The board appoints a superintendent of schools to administer the school system. The current superintendent is Dr. Mark Bedell, who has served in this capacity since 2022. Previous superintendents include:
- Dr. George Arlotto (2014–2022)
- Mamie J. Perkins, interim superintendent (2013–2014)
- Dr. Kevin M. Maxwell, 11th superintendent (2006–2013)
- Nancy Mann, interim superintendent (2005–2006)
- Eric Smith (2002–2005)
- Ken Lawson, interim superintendent (2001–2002)
- Dr. Carol S. Parham (1993–2001)
- C. Berry Carter II (1992–1993)
- Larry L. Lorton (1988–1992)
- Robert Rice (1986–1988)
- Edward J. Anderson (1968–1986)
- David Jenkins (1946–1968)
- George Fox (1916–1946)

== Controversies ==

=== Pop-Tart controversy ===
Anne Arundel County Public Schools made headlines in March 2013 when school officials suspended 7-year-old Josh Welch for chewing a Pop-Tart pastry into a shape they thought resembled a gun and pretending to shoot his classmates.

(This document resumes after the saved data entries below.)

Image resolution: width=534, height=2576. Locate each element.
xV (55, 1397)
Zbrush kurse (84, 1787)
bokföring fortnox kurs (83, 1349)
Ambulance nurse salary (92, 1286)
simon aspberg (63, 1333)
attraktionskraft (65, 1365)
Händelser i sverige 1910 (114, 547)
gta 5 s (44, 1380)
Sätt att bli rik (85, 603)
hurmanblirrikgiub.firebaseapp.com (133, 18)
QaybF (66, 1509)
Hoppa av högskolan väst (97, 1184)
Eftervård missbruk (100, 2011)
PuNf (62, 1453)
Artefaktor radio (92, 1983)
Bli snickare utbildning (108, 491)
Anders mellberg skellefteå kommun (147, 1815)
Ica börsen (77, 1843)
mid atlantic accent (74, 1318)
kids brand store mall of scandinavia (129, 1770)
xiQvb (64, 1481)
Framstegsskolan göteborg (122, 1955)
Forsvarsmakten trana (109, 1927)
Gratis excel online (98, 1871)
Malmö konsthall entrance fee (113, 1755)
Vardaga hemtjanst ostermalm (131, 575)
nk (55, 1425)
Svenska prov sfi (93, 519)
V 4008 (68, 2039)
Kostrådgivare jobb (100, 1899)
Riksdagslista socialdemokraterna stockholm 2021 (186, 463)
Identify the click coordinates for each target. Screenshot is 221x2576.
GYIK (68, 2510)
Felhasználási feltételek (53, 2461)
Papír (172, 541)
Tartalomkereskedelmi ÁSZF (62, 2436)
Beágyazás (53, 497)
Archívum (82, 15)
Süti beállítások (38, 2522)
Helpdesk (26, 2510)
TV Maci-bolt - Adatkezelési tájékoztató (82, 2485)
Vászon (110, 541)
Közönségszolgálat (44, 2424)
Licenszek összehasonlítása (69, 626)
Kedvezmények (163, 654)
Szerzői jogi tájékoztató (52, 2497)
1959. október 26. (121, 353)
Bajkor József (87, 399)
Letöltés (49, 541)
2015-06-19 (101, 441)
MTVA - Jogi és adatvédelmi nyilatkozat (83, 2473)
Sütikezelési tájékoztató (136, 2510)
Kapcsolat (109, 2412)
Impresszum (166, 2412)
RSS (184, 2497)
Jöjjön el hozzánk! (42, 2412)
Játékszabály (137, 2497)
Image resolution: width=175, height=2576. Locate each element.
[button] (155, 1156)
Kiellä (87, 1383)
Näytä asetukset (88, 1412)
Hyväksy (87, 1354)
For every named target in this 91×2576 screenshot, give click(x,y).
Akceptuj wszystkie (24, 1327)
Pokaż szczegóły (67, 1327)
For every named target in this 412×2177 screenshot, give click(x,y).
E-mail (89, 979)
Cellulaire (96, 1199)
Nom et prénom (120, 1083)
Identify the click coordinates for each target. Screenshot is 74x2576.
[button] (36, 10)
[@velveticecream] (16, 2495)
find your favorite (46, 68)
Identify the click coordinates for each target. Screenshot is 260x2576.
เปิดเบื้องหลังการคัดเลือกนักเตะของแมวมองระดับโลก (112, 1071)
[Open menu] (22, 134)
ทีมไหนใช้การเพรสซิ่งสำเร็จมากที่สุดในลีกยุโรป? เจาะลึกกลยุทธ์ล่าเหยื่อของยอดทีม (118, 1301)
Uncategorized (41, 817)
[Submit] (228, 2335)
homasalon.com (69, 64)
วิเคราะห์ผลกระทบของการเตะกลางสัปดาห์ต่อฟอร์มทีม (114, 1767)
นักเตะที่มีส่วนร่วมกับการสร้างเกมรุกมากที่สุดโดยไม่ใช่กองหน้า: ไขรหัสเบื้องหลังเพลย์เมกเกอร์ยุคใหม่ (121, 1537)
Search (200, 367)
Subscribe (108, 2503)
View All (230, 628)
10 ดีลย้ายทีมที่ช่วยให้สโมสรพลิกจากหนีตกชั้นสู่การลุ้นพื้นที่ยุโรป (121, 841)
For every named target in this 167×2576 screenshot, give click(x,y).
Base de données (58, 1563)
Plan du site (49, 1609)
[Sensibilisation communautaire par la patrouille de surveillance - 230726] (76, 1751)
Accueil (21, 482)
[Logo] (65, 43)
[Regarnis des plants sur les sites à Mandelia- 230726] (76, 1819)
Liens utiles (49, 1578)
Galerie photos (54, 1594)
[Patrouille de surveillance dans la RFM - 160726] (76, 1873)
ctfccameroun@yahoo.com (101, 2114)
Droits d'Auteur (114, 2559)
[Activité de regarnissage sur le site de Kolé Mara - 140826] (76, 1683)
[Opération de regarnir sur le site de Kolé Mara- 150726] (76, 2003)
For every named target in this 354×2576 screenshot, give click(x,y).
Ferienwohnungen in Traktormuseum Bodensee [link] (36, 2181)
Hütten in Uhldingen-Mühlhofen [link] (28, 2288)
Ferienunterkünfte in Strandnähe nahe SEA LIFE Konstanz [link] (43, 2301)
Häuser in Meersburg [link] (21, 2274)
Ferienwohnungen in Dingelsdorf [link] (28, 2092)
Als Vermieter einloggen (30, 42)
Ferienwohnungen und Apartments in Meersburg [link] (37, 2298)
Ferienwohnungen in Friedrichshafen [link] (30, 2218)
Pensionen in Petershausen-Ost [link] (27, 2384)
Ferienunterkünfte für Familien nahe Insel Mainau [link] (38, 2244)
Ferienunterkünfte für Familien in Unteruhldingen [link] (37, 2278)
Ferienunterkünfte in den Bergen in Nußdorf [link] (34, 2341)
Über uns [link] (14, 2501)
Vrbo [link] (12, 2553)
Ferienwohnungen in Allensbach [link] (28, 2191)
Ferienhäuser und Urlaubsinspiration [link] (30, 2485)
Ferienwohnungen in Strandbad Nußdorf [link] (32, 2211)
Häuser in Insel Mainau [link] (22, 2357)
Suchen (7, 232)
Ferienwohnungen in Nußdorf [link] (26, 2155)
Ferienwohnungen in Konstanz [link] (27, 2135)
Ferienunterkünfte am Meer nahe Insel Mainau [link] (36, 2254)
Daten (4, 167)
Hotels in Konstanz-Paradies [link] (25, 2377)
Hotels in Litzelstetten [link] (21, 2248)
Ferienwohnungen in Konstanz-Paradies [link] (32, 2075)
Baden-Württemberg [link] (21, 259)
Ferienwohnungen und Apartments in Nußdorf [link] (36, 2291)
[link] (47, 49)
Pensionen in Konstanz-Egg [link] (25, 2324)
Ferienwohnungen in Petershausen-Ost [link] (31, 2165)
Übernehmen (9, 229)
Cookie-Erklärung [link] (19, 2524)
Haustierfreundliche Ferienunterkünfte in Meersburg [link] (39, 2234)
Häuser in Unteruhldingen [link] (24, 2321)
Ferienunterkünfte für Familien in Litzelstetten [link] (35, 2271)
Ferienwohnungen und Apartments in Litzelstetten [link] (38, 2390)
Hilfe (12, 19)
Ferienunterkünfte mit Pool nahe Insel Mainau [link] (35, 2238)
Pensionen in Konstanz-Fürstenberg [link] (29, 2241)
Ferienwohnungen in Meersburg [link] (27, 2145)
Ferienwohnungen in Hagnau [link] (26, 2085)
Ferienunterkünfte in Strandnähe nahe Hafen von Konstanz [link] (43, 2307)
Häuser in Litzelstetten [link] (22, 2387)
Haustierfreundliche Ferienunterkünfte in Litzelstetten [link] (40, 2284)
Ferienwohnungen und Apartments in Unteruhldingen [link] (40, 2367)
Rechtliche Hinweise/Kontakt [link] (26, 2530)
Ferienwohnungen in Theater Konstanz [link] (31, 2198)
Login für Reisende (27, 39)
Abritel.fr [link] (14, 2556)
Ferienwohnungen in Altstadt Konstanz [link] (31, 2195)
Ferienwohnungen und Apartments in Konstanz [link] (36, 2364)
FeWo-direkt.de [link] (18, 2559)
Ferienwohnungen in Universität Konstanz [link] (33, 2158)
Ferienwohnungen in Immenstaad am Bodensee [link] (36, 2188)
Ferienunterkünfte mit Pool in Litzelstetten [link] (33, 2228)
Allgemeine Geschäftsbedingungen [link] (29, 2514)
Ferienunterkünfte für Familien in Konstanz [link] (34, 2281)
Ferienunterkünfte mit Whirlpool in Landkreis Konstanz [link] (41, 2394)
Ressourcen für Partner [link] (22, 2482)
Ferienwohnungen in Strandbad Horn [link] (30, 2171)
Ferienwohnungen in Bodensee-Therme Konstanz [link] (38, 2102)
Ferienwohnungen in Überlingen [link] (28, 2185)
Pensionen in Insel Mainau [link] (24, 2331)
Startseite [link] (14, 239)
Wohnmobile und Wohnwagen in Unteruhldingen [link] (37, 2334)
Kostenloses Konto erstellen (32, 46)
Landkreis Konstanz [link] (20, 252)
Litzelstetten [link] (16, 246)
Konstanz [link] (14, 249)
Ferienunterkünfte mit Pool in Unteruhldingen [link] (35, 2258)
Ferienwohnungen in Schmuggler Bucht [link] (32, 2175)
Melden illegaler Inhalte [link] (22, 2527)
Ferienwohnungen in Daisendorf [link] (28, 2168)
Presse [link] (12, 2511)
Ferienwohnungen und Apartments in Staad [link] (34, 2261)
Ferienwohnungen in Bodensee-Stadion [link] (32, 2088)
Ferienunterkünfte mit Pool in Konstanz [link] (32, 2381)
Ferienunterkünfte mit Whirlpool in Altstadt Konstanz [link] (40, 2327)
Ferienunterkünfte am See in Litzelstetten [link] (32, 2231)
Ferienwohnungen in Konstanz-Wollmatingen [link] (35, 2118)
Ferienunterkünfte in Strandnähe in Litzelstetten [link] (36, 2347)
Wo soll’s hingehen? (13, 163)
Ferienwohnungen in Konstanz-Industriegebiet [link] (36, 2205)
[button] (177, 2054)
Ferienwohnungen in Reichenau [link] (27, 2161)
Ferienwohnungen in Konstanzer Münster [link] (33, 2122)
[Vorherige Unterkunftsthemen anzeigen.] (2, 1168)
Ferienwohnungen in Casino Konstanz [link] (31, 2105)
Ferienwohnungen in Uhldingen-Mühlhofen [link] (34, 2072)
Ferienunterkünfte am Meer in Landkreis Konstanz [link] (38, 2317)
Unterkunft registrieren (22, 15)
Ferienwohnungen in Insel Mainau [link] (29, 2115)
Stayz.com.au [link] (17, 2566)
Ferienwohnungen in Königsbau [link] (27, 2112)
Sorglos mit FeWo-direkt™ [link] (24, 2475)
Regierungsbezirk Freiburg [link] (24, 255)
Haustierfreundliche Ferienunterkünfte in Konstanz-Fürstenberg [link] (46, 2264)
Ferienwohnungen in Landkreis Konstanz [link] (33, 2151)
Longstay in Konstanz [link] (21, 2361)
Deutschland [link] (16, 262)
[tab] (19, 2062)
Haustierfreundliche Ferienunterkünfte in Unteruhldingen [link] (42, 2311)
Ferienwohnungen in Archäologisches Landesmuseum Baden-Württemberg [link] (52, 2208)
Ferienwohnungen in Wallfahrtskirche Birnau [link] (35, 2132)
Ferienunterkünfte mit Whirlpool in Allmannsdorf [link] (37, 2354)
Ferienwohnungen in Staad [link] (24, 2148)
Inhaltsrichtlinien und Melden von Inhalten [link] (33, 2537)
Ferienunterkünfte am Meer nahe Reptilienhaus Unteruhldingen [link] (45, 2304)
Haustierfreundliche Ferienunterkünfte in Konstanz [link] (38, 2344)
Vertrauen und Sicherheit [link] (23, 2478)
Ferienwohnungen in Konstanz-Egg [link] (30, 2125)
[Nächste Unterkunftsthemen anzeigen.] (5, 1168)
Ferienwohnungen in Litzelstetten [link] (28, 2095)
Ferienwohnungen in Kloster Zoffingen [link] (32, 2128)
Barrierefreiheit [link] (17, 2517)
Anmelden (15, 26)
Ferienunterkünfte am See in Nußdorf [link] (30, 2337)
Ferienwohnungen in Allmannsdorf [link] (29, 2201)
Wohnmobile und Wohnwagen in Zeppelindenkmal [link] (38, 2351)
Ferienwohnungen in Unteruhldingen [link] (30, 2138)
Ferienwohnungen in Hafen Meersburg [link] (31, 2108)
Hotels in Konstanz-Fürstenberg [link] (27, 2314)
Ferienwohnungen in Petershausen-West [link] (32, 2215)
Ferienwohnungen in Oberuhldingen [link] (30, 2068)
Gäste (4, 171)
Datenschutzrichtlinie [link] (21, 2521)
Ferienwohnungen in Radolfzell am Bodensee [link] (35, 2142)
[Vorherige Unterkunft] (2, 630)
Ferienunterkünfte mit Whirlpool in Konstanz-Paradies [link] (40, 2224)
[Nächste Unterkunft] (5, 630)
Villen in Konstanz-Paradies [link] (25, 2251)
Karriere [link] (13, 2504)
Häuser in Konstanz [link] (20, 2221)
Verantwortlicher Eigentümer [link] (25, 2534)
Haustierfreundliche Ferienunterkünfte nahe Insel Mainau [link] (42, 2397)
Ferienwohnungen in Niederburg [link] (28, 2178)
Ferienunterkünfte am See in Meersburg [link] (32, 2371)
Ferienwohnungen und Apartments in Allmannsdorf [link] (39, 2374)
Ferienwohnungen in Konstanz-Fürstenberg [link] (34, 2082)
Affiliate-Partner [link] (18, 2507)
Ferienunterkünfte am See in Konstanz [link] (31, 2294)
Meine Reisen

This was not the first time AACPS had dealt with this situation in that way, as 2 years earlier, a similarly aged student by the name of Sean House was suspended for the same reason. The Welch family, represented by attorney Robin Ficker, subsequently appealed to the district to have the two-day suspension removed from Josh's record, but the appeal was denied. The Welch family appealed the decision to the county school board, which upheld the suspension after a 2014 hearing. The Maryland State Board of Education also ruled to uphold the suspension. The suspension was again upheld in county circuit court in 2016, with an 11-page ruling that cited "the student's past history of escalating behavioral issues" and confirmed that "a suspension was appropriately used as a corrective tool". Shortly after this ruling, the parents' suit was closed by mediation in the Maryland Court of Special Appeals with an "undisclosed settlement". Officials at the school and the county maintained that "the case was never about a pastry or a gun, but rather an ongoing behavioral problem. They said that the boy disrupted the classroom repeatedly and that the suspension was a last resort."

=== Sex Education Curriculum ===
Sex education in AACPS had made headlines significant controversy, particularly regarding the inclusion of lessons on LGBTQ+ issues, gender identity, and sexual orientation. In response for LGBTQ+ rights, AACPS has made efforts to include more inclusive content in its sex education curriculum. However, this shift has faced resistance from some parents and community groups who argue that discussions on topics such as gender identity and same-sex relationships are inappropriate for children, particularly at the elementary and middle school levels. These parents contend that such lessons conflict with their personal or religious beliefs about sexuality.